The
end of my tour of duty aboard the Good Ship Butterfield came toward the middle
of March, 1985. I had been made District
Manager for the entire Michigan Kerasotes theatre chain which comprised the old
Butterfield operations in Grand Rapids, Flint, Ann Arbor, Traverse City,
Ludington, Big Rapids, Jackson, Kalamazoo and a few other towns. Increasingly, however, I was being
isolated. Field reports were no longer
being sent directly to me. Instead I
would get calls from the Home Office in Springfield quoting numbers relating to
sales, shortages and overages, and the like that I had not seen nor would I be
allowed to see. Finally, one morning, I
was informed that embezzlement must be going on at the Flint Cinema because the
concession per capita numbers weren’t right.

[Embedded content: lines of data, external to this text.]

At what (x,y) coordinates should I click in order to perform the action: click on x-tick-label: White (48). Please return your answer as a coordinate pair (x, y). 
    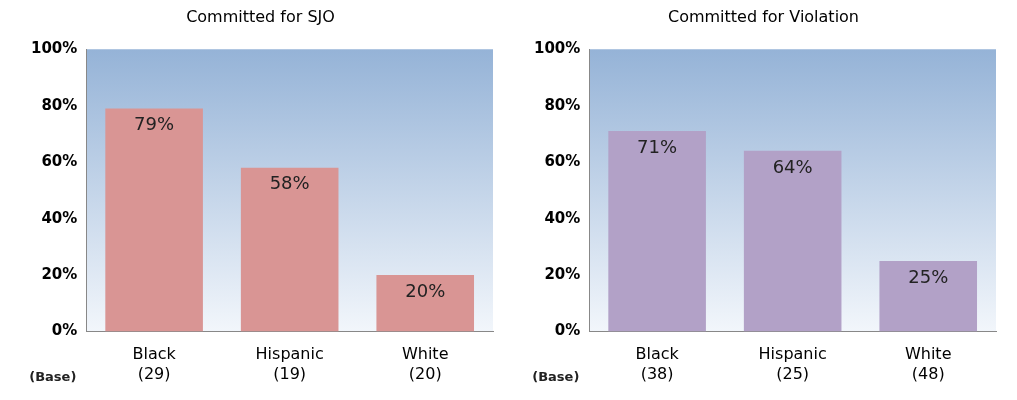
    Looking at the image, I should click on (928, 364).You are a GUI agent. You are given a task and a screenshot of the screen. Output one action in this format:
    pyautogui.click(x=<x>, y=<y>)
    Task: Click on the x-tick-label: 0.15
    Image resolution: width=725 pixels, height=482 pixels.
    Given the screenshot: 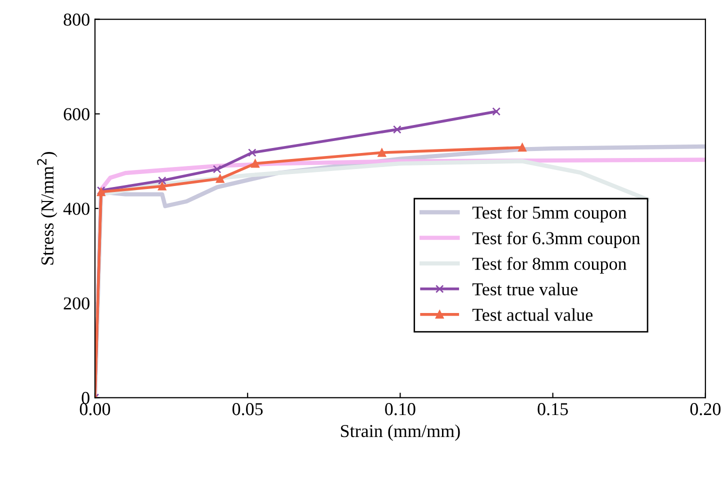 What is the action you would take?
    pyautogui.click(x=553, y=410)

We had always underperformed at that cinema, and it was an issue that we
had previously addressed. The numbers
weren’t that far off, cause for concern but not a red flag. In any case, I said that I would address the
subject. I was directed to go through
the purse of the stand attendants and box office cashiers before the house opened
and at close. I told the office that it
was illegal to do so in the state of Michigan.

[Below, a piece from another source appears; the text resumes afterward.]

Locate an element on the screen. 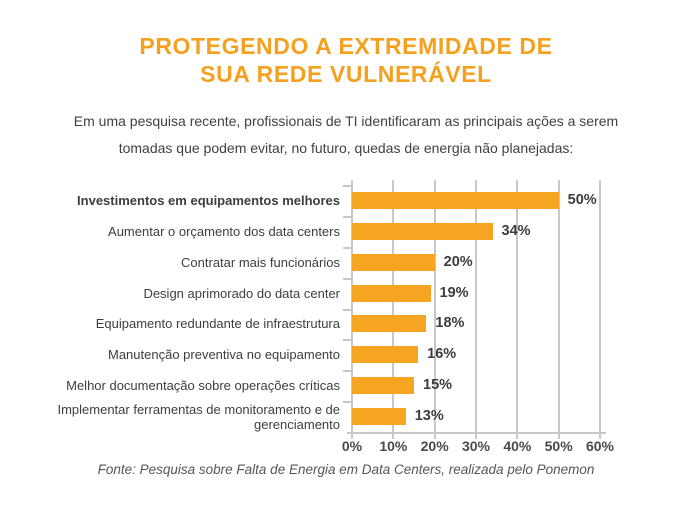 The image size is (692, 514). chart-row: Manutenção preventiva no equipamento 16% is located at coordinates (320, 354).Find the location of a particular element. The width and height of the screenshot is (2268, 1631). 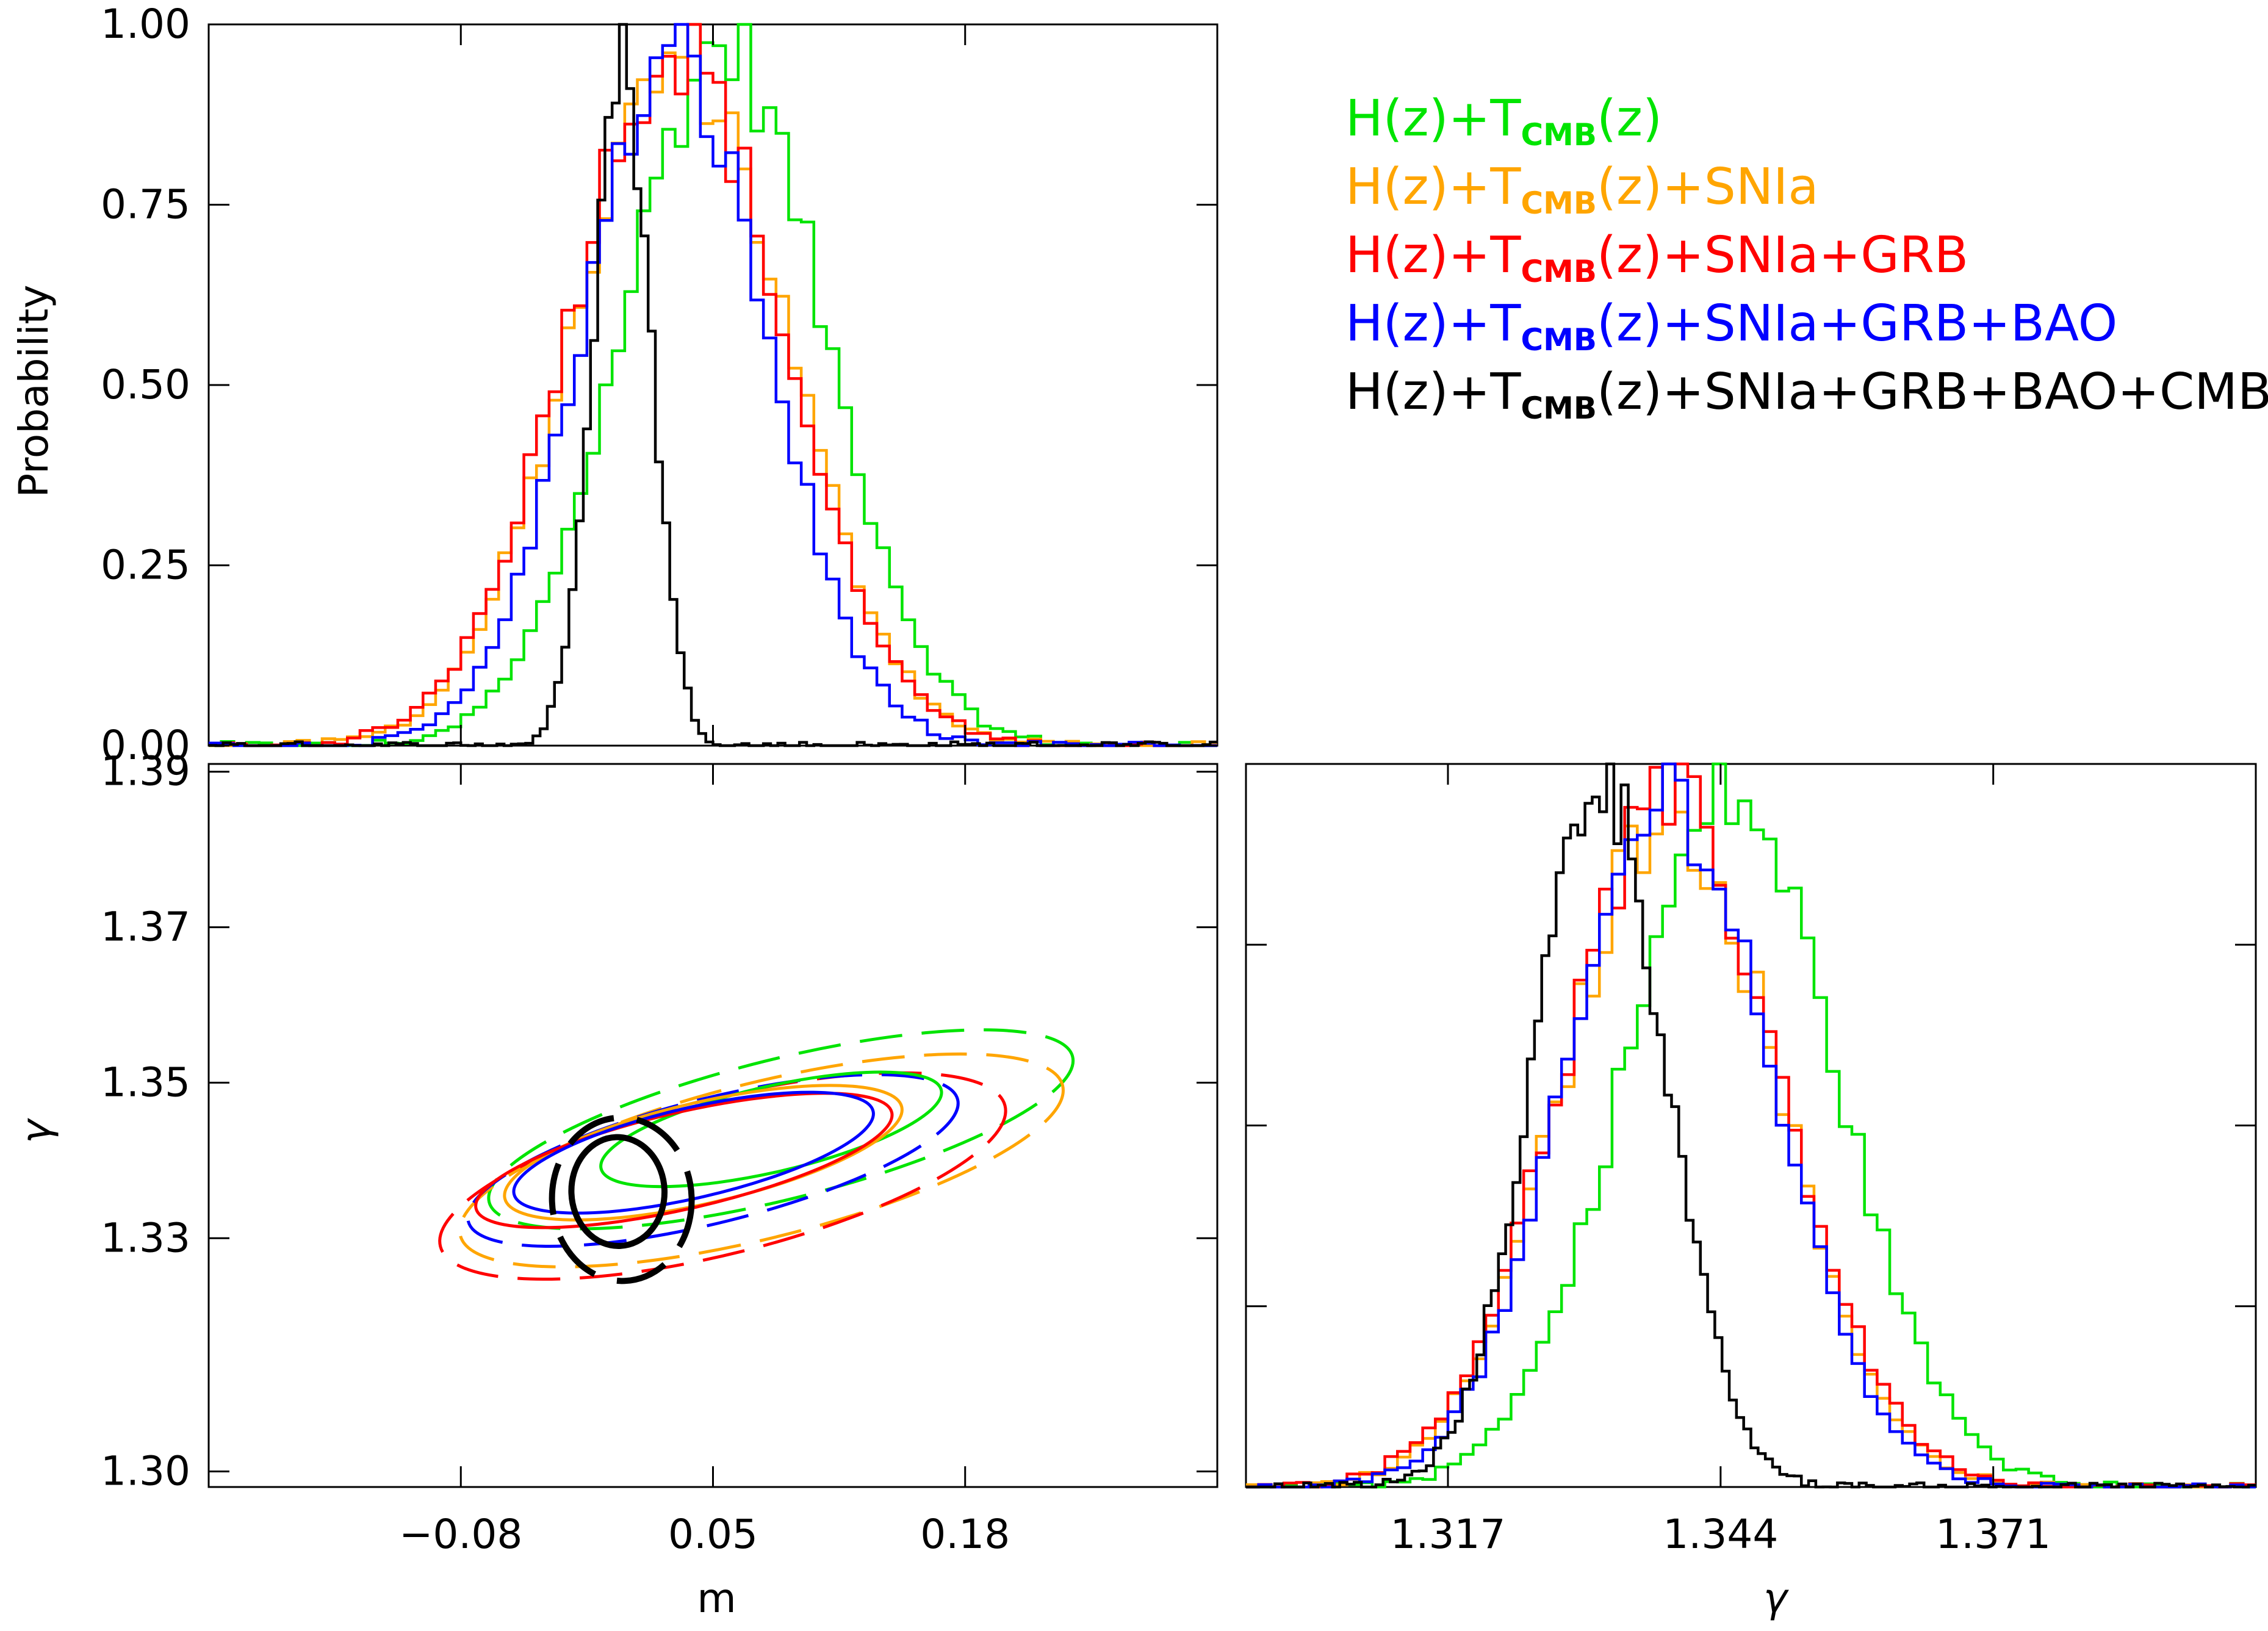

m-gamma-contour-xtick-label: 0.18 is located at coordinates (965, 1535).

I knew that Sam Plitt was behind this maneuver, and I wasn’t about to
risk committing a felony. I informed his
secretary that it might be legal to do this in Capone’s Chicago, but not here
and that if I were to do this, I wanted any such directions to violate state
statutes in writing. I didn’t hear from
Sam’s office again. Instead in the next
call, this time from Robbie himself, I was instructed to fly down to
Springfield so that I would “get with the program”.
I called Joe Sterling at the old Butterfield Offices and he invited me to come to Detroit and meet with Lyle Smith. I went to the old Butterfield Offices for the last time and was ushered in to a meeting with Lyle and Joe. Smith wanted me to stay on since I was the last of the Butterfield supervisory personnel still employed by Kerasotes and Smith wanted a connection to keep an eye on the operation until the company got all its money. I understood this, but explained what was happening to me and how I was being sandbagged.
My problem, as I saw it, was that I was 300 miles from the Home Office, and Sam Plitt was right down the hall. “You can understand the disadvantage”, I said. “Yes” replied Lyle.
He
understood. There weren’t many viable
options.
I called the next day and tendered my resignation. And so it was that, on a dark and grey March afternoon, I quietly slipped into the sea as I worked to distance myself from the sinking hulk of the grand old ship. As I made my way into the water I turned to watch the hull slide downward as it was slowly swallowed by the turbulent sea.